→ What you will do:
Swap every "screenshot" for "image" in the lines from the one with "is (573, 983)." up to and including the one with "(458, 786).", changing nothing else. Give back only those lines, without the pictures.

Stored data START

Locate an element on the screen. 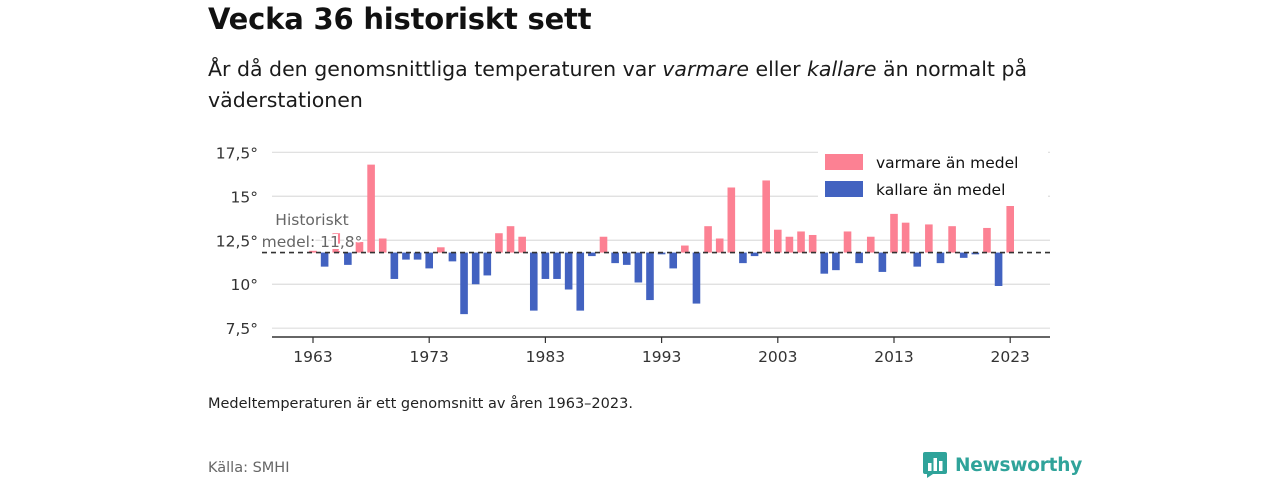 This screenshot has height=480, width=1280. x-tick-label: 1973 is located at coordinates (428, 357).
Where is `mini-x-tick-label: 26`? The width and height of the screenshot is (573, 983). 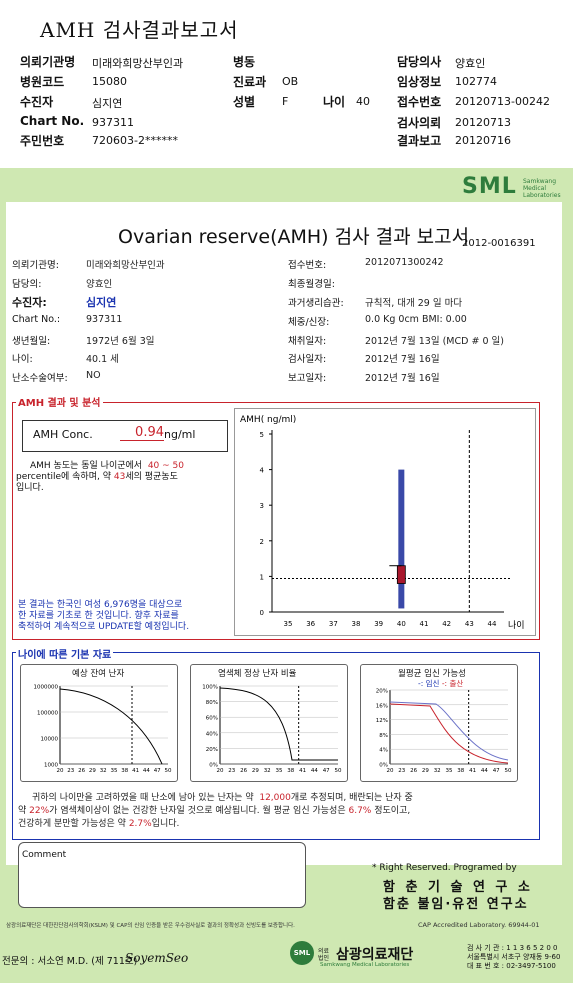
mini-x-tick-label: 26 is located at coordinates (82, 771).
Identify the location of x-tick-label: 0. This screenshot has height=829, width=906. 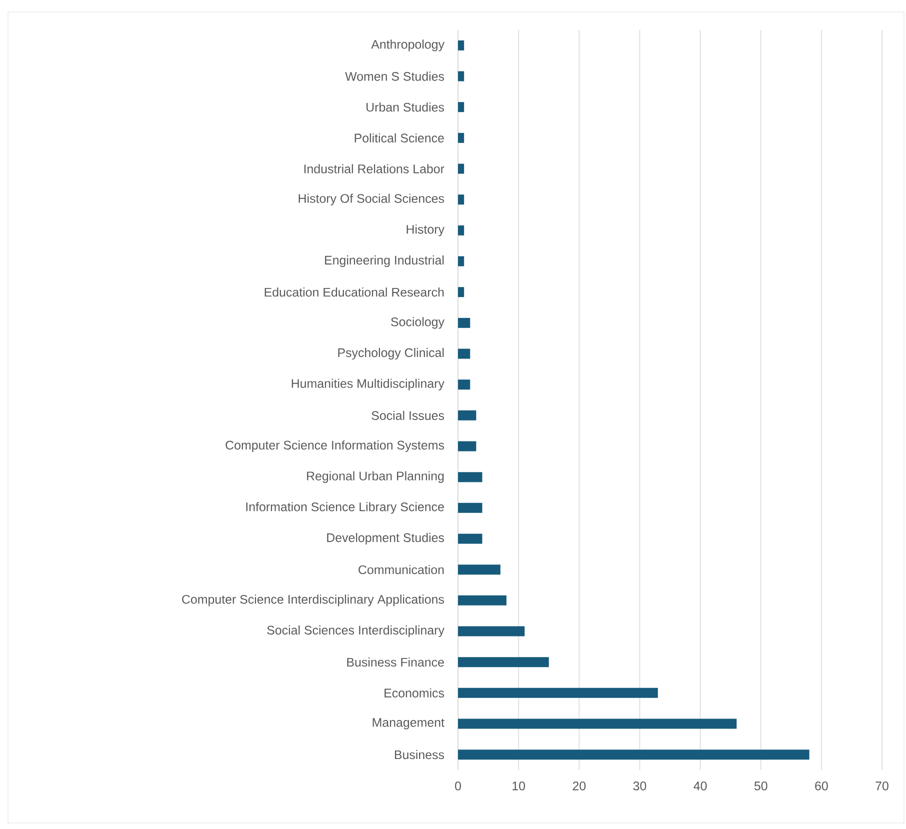
(458, 786).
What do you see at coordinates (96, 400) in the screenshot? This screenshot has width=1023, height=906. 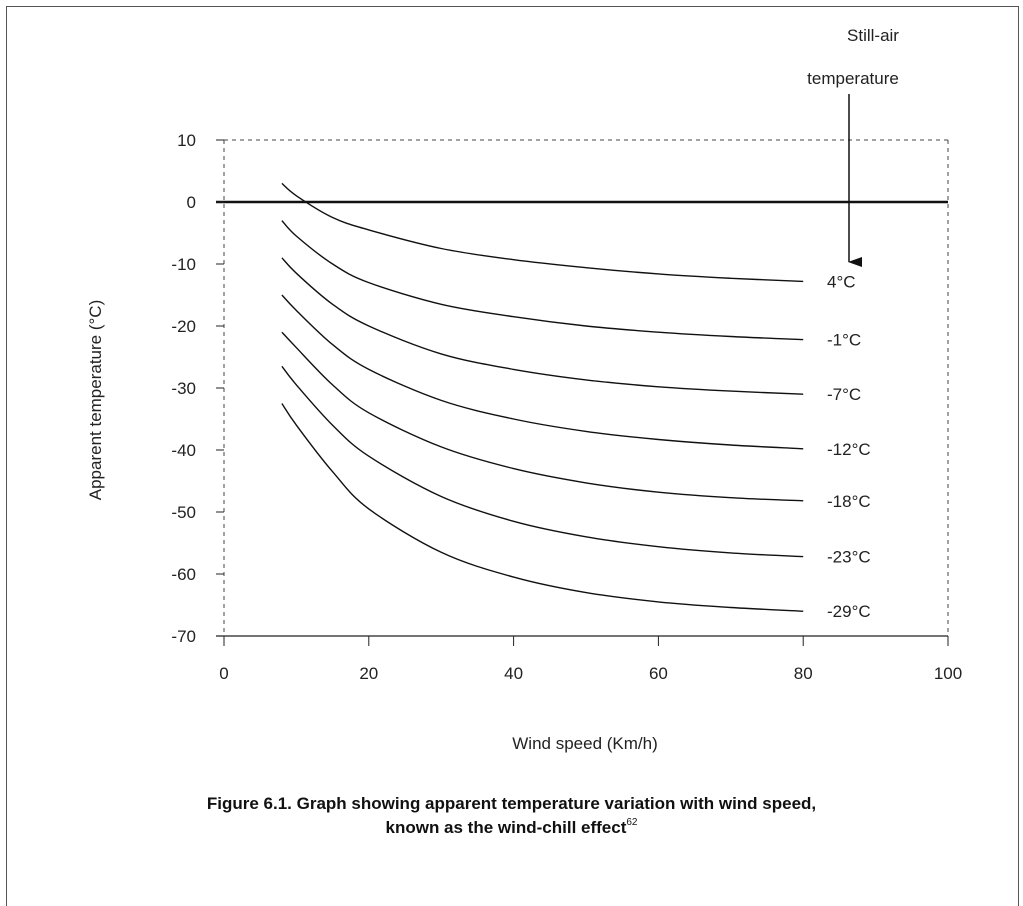 I see `y-axis-title: Apparent temperature (°C)` at bounding box center [96, 400].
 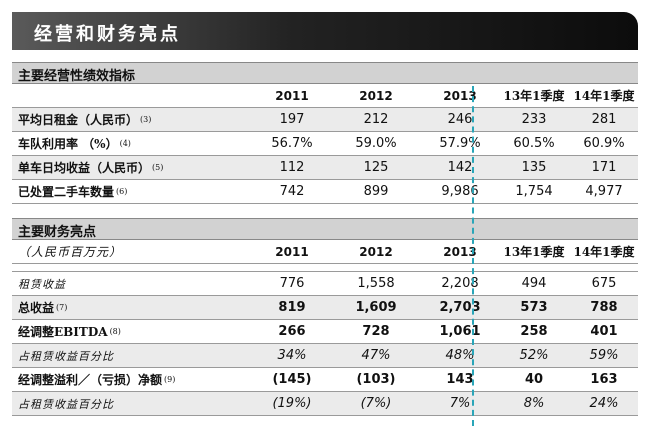 I want to click on value-cell: 60.5%, so click(x=534, y=144).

Stored data END

→ Output of the task:
Where is `mini-x-tick-label: 26`? The width and height of the image is (573, 983). 
mini-x-tick-label: 26 is located at coordinates (82, 771).
Identify the location of x-tick-label: 0. This image has height=829, width=906. 
(458, 786).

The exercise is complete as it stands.